Wow!  This is my very first post…hmmm…I feel so powerful.  Do you?  Feel powerful?  That’s what this particular post is all about.  Power.  Yours, mine, hers, his, theirs.  Do you hold on to it, lose it, give it away?  You choose.  That’s the important part.  YOU choose.  Failure to choose means you abdicate responsibility and allow someone else to decide for you.  Don’t do that.  Don’t let anyone take your power from you.  Guard it.  With everything you have inside.  After all, when you lose it, you lose the ability to hold onto  – what?  Your purse, your keys, your jewelry, your identity…your life, the life of a loved one?  So, remember growing up, Mom would say ‘check the back seat before you get into your car’?  Well, mine said that.  And I did.  But my world seemed to be a kinder, gentler place.  That could be just my perception, but you know what they say.  Your perception is your reality.  What I KNOW is that when my daughter went away to college I didn’t just tell her to check the back seat before she got into her car.  I gave her mace, a whistle, a phone.  I would have done anything to keep her safe and I’ve been blessed.  Now, 20 years later, Darling Daughter is alive and well, sightseeing with her oh, so precious family at Yellowstone.

Am I upsetting you?  I’m so sorry.  I get very intense about this.  We’re losing our daughters – and our sons – to predators that should be abolished from our planet.  They’re stealing our children from us, as if we’re powerless to stop them.   Watch the news.  Everyday at 6pm there’s no end to the pedophiles, rapists, kidnappers, terrorists that brazenly stare into the lens, into our homes.  They’re in our churches, schools, restaurants, and businesses.  They’re plotting, watching, following.  As if that’s not enough, we have depression, loneliness, hunger, prescription drugs, and domestic violence to deal with.  Parenting is tough.  We raise them only to give our precious children up to a world gone crazy.  We have to protect them, yet allow them to be young and joyful.  So how do we take power away from those that would do harm?  Vigilance, my friend.  Refusal to surrender your power as a parent.

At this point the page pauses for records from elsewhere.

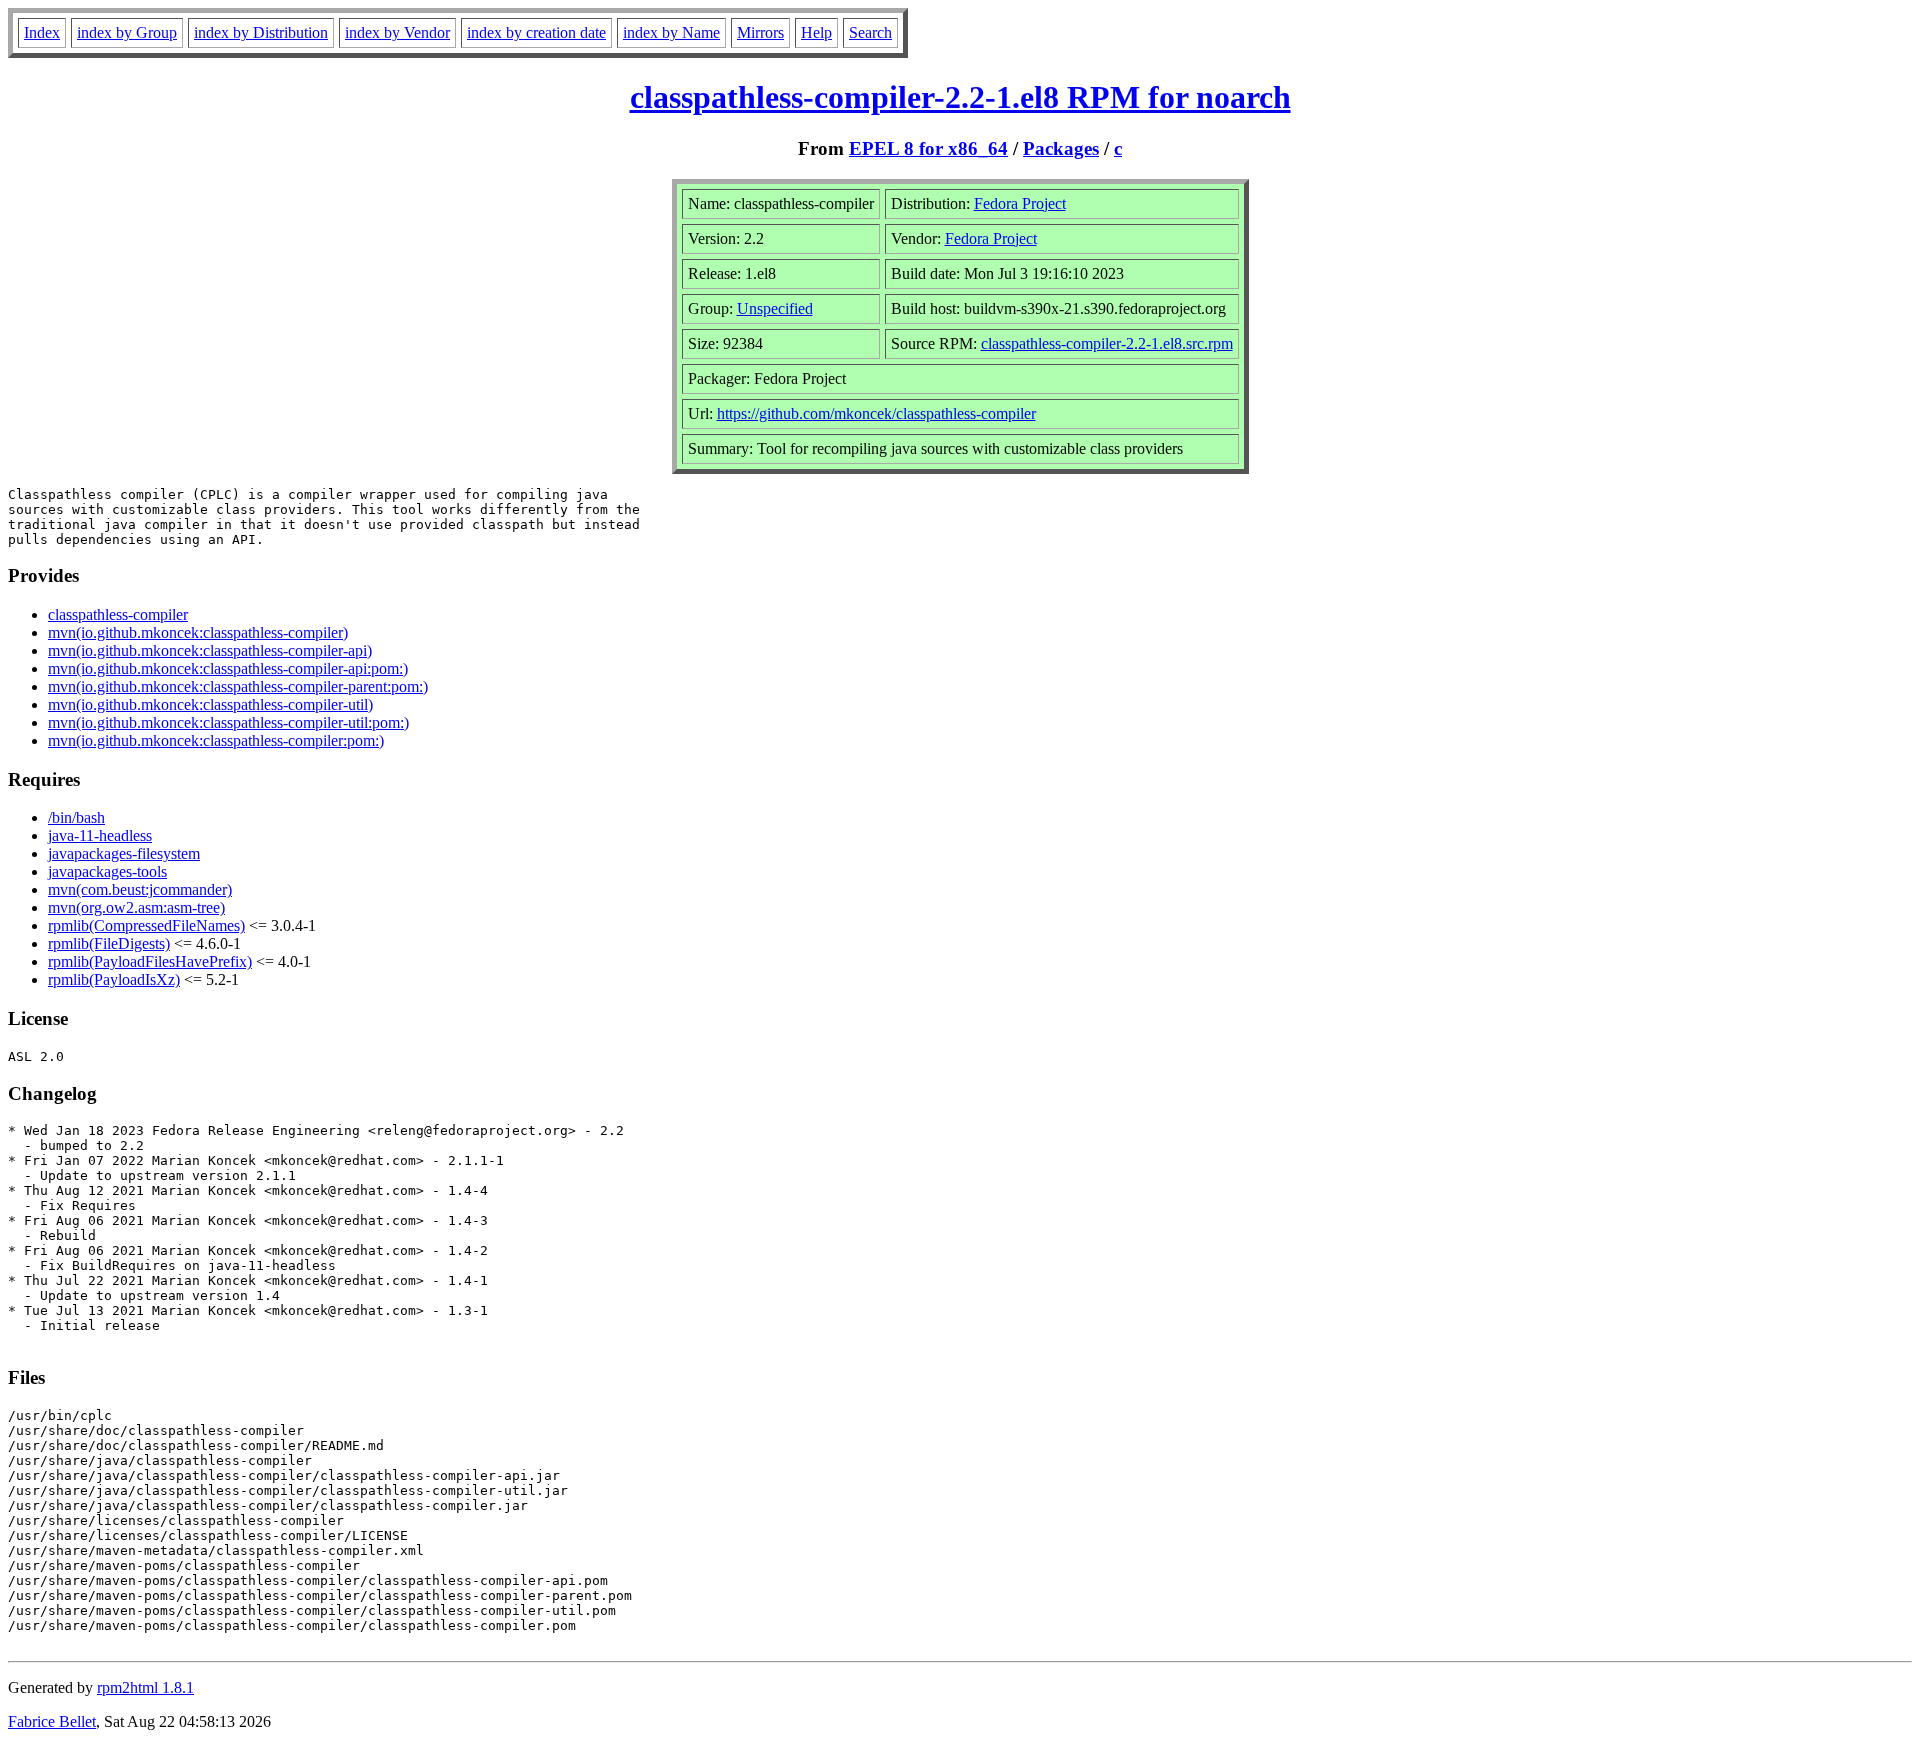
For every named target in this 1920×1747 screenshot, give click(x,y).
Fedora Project (1020, 203)
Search (870, 32)
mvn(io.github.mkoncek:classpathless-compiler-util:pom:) (228, 722)
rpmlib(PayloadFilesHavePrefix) (150, 961)
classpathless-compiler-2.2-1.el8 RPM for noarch (960, 97)
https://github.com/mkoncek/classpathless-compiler (876, 413)
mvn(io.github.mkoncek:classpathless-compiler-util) (210, 704)
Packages (1061, 148)
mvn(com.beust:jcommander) (140, 889)
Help (816, 32)
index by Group (127, 32)
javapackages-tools (107, 871)
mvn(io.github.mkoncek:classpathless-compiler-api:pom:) (228, 668)
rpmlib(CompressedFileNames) (146, 925)
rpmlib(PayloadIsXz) (114, 979)
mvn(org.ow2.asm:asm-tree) (136, 907)
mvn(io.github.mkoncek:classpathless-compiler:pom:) (216, 740)
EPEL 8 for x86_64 (928, 148)
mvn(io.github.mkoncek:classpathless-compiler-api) (210, 650)
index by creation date (536, 32)
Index (42, 32)
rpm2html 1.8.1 (145, 1687)
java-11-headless (100, 835)
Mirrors (760, 32)
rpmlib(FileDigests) (109, 943)
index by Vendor (397, 32)
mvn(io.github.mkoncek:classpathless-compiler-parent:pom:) (238, 686)
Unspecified (775, 308)
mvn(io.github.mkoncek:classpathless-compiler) (198, 632)
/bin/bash (76, 817)
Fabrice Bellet (52, 1721)
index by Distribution (261, 32)
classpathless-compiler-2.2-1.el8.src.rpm (1107, 343)
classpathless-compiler (118, 614)
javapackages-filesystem (124, 853)
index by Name (671, 32)
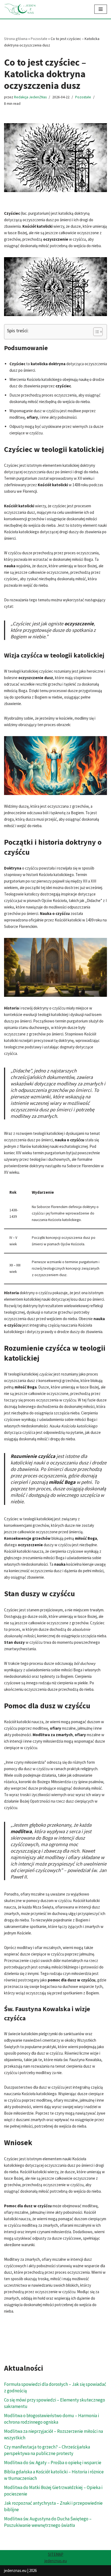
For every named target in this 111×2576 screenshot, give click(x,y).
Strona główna (15, 38)
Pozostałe (39, 38)
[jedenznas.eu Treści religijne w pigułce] (20, 9)
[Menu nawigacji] (100, 9)
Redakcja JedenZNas (30, 97)
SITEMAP (55, 2554)
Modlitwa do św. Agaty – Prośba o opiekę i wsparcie (52, 2463)
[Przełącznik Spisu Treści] (95, 331)
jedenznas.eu (55, 2560)
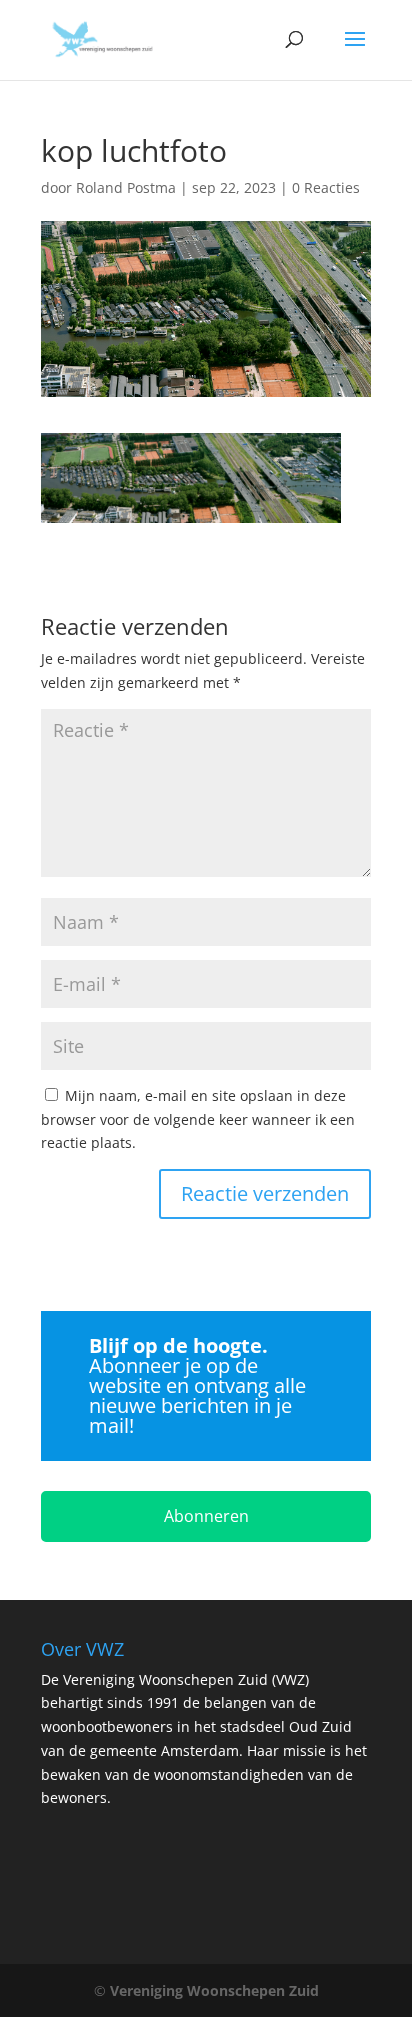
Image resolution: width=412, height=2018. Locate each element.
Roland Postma (126, 187)
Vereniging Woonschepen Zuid (214, 1990)
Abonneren (206, 1516)
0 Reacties (326, 187)
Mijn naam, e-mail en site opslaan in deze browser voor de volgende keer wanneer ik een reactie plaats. (198, 1119)
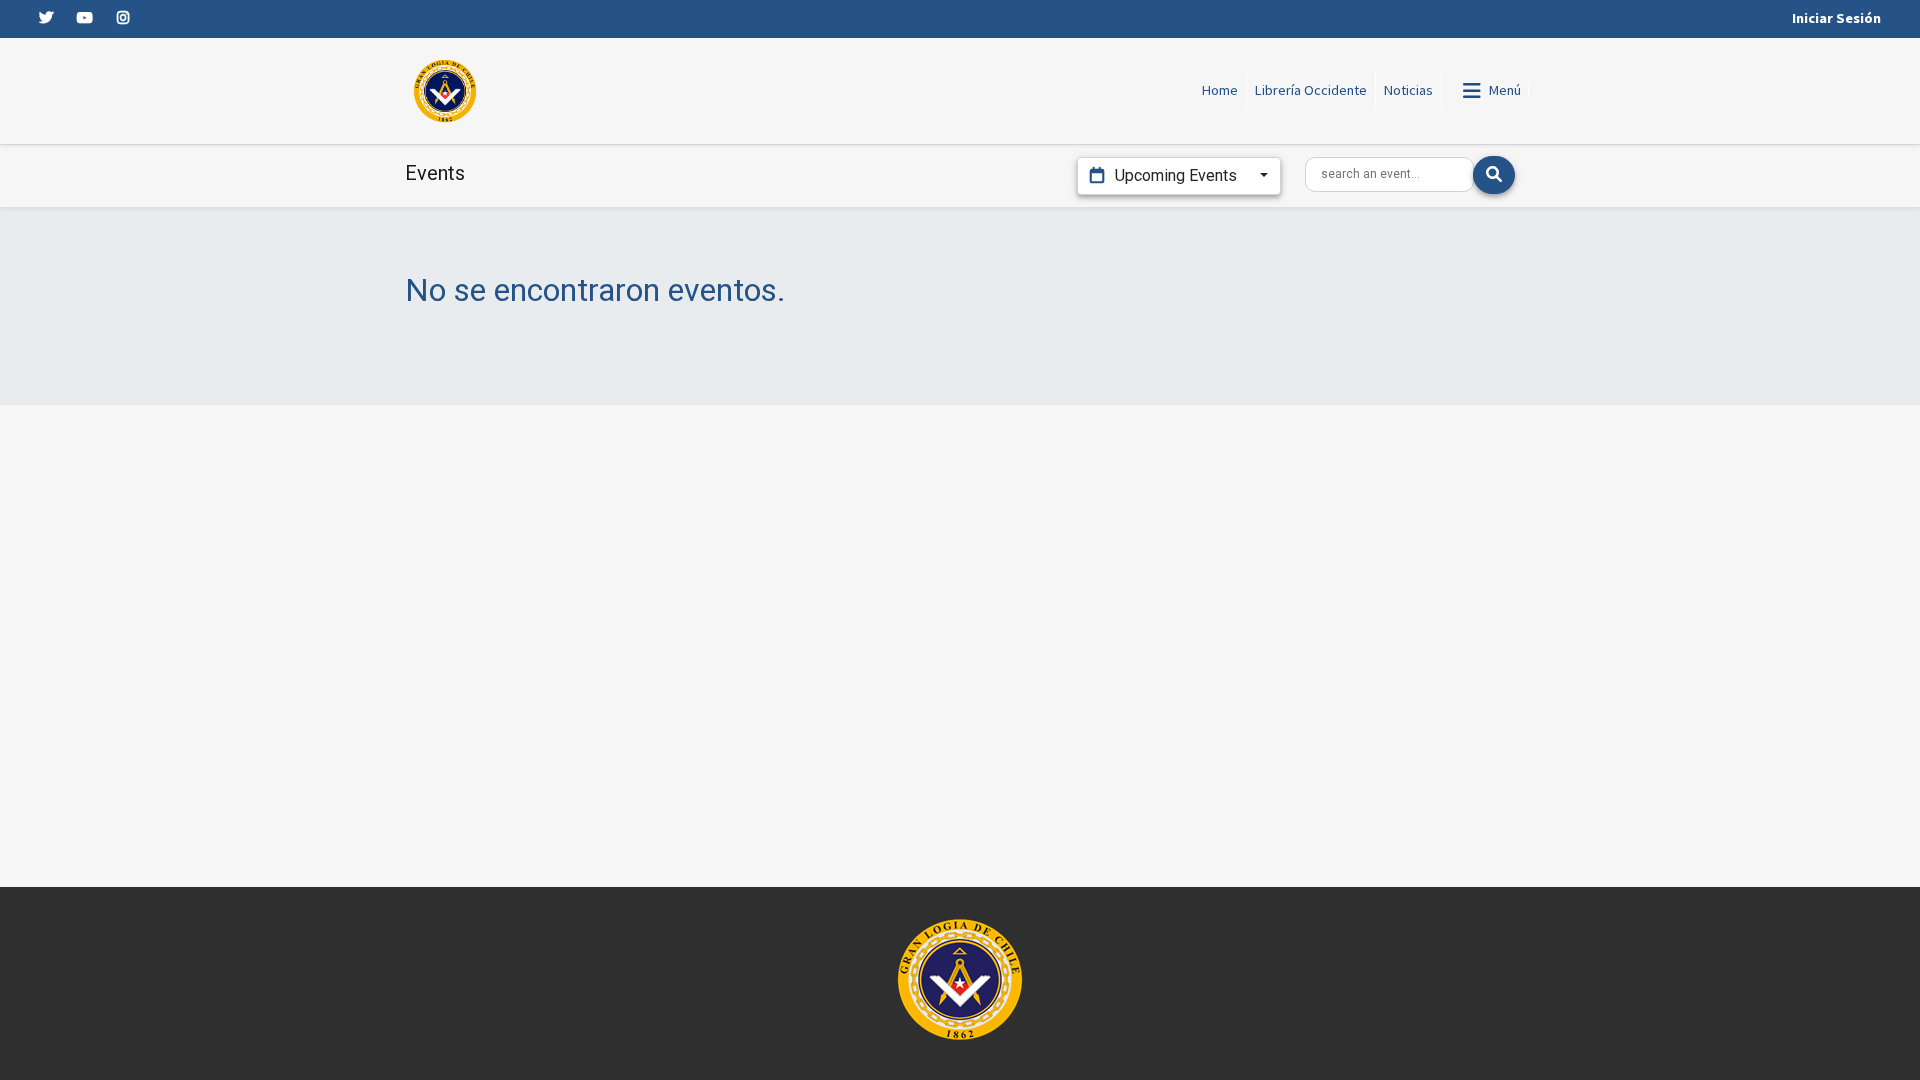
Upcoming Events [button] (1176, 175)
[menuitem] (1220, 91)
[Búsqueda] (1494, 175)
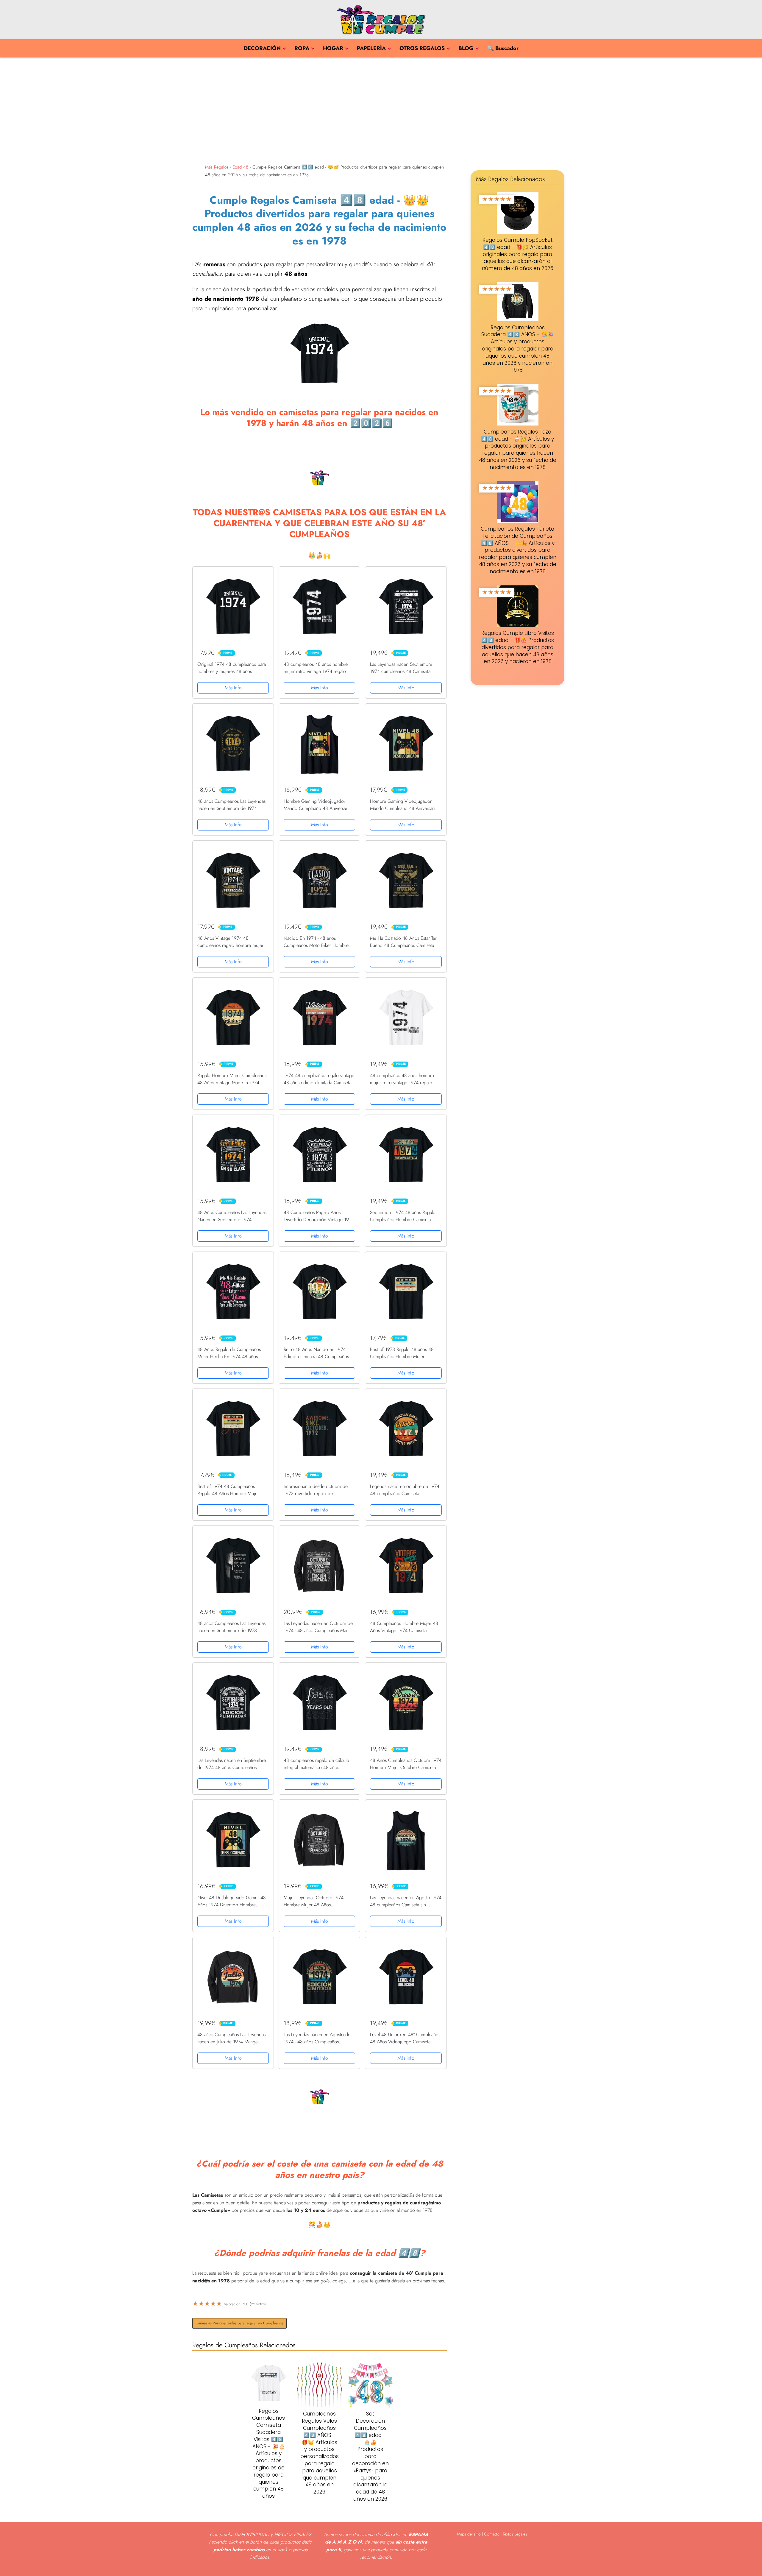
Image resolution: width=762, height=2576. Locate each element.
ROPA (301, 48)
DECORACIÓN (262, 48)
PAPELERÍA (371, 48)
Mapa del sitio (469, 2534)
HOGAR (333, 48)
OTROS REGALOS (422, 48)
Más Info (233, 687)
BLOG (466, 48)
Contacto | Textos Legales (505, 2534)
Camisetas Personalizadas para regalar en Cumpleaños (239, 2323)
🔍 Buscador (503, 48)
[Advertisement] (381, 109)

Sign your kids up for self-defense training.  Teach them that certain situations, certain times of the day or night, certain areas are more dangerous than others.  Ask for their help and their input.  Get them involved in church and civic activities.  Talk to other parents and verify arrangements for chaperones during parties and other events.  Know their friends.  That’s probably the most difficult to accomplish.  Years ago I would tell our children that if you lay down with dogs you’ll get up with fleas…you see the point I’m trying to make there, right?  Our daughter would insist that I was refusing to see the possibility that she might raise others to her level rather than sink to theirs.  I reminded her that gravity is a law which must be obeyed.  It will always be easier to fall rather than rise in our society.  Oh, another thing – pray with your children.  Let them know you pray for them.  Tell them how precious they are, how irreplaceable in your life they are.   Love them with your whole heart.

By the way, in the interest of full disclosure, I must warn you there’s much hard work and heartache involved in raising children.  Just in case you haven’t become a parent yet, yes, they’re cute, cuddly, lots of fun.  Yours will, of course, be brilliant like you, but they’ll bring you grief you can’t imagine…and joy beyond your wildest dreams.   We must do everything in our power to care for them and keep them safe.  It’s a dangerous world.